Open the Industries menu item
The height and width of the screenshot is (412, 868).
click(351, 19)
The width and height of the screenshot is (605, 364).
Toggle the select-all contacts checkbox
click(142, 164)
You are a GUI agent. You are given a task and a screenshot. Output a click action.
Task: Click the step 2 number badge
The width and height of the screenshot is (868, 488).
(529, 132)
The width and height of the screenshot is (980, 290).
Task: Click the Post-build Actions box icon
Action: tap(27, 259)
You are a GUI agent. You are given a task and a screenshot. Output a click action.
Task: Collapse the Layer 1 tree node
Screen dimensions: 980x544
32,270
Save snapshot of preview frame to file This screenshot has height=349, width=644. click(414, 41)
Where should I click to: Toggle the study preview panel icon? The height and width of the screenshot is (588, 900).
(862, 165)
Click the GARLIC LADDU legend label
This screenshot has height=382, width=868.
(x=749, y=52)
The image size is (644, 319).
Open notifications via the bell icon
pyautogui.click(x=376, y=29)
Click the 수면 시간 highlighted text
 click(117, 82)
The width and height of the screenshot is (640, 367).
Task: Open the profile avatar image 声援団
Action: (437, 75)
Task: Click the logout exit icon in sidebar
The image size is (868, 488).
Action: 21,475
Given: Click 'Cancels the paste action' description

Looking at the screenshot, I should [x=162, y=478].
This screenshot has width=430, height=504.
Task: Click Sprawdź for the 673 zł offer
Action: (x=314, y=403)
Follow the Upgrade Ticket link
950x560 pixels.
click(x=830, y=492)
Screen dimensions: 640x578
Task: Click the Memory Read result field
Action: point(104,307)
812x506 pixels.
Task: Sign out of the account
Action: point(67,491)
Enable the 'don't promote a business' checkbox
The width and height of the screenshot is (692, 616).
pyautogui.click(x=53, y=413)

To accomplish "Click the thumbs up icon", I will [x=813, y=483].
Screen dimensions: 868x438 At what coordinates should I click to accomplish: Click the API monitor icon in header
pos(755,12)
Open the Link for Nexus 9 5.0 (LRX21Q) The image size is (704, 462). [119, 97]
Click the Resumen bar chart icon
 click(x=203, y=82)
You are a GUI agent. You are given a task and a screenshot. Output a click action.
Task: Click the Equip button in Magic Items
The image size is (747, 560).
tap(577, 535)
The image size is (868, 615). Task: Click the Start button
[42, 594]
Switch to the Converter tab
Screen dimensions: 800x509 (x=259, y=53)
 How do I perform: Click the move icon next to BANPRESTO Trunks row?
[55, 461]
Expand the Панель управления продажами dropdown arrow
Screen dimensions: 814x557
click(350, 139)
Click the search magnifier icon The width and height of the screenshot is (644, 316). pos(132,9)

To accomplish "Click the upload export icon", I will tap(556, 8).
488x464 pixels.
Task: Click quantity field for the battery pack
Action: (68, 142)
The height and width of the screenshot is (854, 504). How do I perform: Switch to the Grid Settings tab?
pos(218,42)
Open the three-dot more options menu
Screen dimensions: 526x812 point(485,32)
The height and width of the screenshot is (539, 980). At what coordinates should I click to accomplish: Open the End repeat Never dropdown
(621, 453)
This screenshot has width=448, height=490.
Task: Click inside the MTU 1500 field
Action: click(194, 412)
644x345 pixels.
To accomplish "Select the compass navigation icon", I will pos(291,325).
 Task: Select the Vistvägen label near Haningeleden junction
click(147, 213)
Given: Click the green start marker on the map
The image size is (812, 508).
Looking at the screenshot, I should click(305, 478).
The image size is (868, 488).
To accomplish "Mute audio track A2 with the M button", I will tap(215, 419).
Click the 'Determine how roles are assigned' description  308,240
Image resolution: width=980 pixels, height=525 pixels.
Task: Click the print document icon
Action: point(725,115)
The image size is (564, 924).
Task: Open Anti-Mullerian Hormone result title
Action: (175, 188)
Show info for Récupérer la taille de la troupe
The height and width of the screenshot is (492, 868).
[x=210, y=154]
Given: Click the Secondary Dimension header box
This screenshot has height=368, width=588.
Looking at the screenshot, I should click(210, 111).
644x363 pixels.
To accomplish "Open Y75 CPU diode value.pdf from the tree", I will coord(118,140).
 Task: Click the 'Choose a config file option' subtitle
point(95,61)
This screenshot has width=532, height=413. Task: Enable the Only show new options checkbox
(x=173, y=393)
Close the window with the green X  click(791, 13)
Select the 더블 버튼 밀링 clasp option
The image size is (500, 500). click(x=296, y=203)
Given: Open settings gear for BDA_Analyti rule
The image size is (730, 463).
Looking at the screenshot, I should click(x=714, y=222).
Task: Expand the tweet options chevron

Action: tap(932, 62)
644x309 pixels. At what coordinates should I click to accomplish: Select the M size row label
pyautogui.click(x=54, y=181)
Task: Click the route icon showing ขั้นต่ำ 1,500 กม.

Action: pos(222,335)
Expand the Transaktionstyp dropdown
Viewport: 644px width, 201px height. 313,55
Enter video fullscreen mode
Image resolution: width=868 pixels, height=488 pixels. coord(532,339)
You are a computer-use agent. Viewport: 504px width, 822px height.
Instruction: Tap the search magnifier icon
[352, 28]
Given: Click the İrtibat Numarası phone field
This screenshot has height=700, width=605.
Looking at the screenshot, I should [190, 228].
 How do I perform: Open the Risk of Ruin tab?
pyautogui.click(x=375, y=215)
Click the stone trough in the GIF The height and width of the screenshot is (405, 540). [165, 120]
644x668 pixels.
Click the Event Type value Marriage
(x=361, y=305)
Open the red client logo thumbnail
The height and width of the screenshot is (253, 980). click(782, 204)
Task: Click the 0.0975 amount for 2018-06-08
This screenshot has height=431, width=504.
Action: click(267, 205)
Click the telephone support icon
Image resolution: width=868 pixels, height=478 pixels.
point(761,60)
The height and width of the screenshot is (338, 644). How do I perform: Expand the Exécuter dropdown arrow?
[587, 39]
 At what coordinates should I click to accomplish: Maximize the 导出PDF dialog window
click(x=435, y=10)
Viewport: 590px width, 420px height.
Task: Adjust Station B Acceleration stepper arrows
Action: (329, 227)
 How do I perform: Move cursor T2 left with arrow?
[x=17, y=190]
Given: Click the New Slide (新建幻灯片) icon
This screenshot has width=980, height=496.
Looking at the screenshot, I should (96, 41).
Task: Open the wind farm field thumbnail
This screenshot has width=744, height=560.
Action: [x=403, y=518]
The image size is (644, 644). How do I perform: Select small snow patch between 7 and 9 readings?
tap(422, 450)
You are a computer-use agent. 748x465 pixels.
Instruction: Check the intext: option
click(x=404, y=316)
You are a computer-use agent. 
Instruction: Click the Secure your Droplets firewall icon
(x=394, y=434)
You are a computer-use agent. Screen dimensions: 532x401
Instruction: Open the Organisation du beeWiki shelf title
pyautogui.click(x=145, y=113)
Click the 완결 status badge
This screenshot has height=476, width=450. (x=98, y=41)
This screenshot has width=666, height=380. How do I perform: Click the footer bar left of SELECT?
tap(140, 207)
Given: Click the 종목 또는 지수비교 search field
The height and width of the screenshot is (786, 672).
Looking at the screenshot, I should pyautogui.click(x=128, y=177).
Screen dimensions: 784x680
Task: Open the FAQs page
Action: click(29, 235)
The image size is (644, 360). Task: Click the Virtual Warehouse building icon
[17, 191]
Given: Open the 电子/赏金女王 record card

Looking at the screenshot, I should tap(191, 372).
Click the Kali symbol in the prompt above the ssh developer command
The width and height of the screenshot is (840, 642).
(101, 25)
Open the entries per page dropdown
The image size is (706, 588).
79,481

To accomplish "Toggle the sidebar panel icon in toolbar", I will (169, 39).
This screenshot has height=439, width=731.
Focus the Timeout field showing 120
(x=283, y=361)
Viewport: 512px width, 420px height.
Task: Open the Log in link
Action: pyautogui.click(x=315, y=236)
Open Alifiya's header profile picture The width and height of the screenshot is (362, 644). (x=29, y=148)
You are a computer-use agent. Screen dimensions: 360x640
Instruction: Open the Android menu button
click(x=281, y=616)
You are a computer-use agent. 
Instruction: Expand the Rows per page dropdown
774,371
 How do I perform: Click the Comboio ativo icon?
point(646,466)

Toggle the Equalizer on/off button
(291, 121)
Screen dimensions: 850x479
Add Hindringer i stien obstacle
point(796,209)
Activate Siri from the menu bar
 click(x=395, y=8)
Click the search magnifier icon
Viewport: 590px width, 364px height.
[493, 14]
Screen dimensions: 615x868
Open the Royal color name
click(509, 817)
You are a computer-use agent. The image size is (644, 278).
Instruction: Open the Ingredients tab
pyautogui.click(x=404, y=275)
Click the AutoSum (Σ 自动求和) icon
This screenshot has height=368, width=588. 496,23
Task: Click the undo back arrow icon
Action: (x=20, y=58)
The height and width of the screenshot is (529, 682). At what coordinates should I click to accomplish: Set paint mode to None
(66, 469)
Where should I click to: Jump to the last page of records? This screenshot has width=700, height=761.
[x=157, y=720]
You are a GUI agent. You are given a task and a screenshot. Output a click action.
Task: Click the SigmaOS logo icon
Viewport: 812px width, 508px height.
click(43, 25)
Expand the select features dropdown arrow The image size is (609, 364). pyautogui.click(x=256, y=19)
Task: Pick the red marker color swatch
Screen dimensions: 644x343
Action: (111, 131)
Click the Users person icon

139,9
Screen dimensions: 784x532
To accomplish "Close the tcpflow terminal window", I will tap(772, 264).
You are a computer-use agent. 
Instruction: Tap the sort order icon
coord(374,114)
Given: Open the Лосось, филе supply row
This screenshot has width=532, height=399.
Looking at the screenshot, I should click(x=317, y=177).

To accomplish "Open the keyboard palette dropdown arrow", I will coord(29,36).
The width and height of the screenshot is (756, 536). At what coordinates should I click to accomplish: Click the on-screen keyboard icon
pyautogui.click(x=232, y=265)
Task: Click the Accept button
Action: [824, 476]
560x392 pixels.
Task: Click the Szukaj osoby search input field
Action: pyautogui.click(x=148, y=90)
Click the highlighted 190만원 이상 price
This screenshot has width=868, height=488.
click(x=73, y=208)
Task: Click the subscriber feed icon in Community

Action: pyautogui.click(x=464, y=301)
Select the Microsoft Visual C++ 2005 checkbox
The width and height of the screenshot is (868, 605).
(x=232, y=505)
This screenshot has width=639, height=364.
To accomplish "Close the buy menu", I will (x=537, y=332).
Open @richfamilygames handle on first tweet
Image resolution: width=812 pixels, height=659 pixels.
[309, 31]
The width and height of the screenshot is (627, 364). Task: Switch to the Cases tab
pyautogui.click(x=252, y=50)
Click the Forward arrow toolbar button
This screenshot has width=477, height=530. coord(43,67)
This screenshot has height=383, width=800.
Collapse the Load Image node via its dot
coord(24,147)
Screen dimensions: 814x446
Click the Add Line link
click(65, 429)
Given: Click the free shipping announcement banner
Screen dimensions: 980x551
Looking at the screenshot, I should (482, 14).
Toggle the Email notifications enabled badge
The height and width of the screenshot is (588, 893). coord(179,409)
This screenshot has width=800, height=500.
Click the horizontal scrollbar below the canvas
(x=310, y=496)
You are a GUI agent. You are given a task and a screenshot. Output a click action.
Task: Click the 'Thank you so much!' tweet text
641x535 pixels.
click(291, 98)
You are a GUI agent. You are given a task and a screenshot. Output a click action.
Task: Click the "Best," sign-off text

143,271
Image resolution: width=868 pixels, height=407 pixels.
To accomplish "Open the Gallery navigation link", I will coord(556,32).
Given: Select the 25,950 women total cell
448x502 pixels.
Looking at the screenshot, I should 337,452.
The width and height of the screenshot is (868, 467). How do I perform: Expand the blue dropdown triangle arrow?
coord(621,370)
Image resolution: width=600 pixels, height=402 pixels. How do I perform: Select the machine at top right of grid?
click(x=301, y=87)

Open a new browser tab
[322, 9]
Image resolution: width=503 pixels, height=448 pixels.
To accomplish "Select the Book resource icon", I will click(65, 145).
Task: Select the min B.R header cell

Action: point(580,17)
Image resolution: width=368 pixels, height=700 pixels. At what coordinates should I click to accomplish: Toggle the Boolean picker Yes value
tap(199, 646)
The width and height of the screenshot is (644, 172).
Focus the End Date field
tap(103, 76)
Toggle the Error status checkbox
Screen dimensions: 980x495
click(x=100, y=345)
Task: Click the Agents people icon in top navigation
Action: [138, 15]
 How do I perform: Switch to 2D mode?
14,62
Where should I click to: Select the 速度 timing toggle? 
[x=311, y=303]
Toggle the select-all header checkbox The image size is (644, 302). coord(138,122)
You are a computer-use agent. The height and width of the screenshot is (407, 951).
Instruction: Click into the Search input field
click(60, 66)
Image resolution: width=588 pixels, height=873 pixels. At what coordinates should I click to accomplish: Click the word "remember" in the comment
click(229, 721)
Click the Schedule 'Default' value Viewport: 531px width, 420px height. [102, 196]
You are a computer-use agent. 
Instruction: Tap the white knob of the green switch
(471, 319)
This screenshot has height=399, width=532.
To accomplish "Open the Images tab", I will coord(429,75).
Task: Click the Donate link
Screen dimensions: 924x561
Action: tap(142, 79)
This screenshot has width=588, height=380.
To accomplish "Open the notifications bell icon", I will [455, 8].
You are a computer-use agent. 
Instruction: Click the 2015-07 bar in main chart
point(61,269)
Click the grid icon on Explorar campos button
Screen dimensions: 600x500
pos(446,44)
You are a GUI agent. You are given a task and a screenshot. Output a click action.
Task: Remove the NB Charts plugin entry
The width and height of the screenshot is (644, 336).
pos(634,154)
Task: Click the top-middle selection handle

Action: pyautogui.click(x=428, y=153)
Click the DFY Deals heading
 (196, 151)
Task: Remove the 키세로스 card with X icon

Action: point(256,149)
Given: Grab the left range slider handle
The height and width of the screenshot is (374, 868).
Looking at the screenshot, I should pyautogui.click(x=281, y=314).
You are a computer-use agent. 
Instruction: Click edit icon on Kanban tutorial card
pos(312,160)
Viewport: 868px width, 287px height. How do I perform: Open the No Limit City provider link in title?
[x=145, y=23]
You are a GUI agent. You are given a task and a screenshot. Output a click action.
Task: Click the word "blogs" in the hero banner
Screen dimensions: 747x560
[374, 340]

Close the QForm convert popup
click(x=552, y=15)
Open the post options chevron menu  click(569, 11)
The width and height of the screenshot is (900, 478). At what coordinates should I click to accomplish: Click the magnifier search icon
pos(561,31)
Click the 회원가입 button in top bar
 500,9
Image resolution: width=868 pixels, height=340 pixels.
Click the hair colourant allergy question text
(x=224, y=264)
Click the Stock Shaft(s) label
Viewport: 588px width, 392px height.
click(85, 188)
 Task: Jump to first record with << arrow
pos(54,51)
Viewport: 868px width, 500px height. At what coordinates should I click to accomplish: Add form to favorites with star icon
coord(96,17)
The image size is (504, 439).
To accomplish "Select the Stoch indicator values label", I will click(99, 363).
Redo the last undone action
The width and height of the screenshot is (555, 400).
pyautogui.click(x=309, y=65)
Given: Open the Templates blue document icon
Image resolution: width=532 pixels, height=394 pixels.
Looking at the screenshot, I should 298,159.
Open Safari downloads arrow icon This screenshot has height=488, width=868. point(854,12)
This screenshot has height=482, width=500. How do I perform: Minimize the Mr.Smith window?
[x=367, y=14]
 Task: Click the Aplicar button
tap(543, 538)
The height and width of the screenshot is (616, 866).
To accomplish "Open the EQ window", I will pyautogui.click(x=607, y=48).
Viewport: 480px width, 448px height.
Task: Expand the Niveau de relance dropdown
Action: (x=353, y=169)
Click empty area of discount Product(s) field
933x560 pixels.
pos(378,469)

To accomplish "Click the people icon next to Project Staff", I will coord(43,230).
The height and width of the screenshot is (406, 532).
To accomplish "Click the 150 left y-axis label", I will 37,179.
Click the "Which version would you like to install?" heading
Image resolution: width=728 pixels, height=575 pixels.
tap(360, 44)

▶ WHAT IS BEING ASKED: Copy each line above holding "marker".

▶ ANSWER:
Given: Click the green start marker on the map
Task: Pick the red marker color swatch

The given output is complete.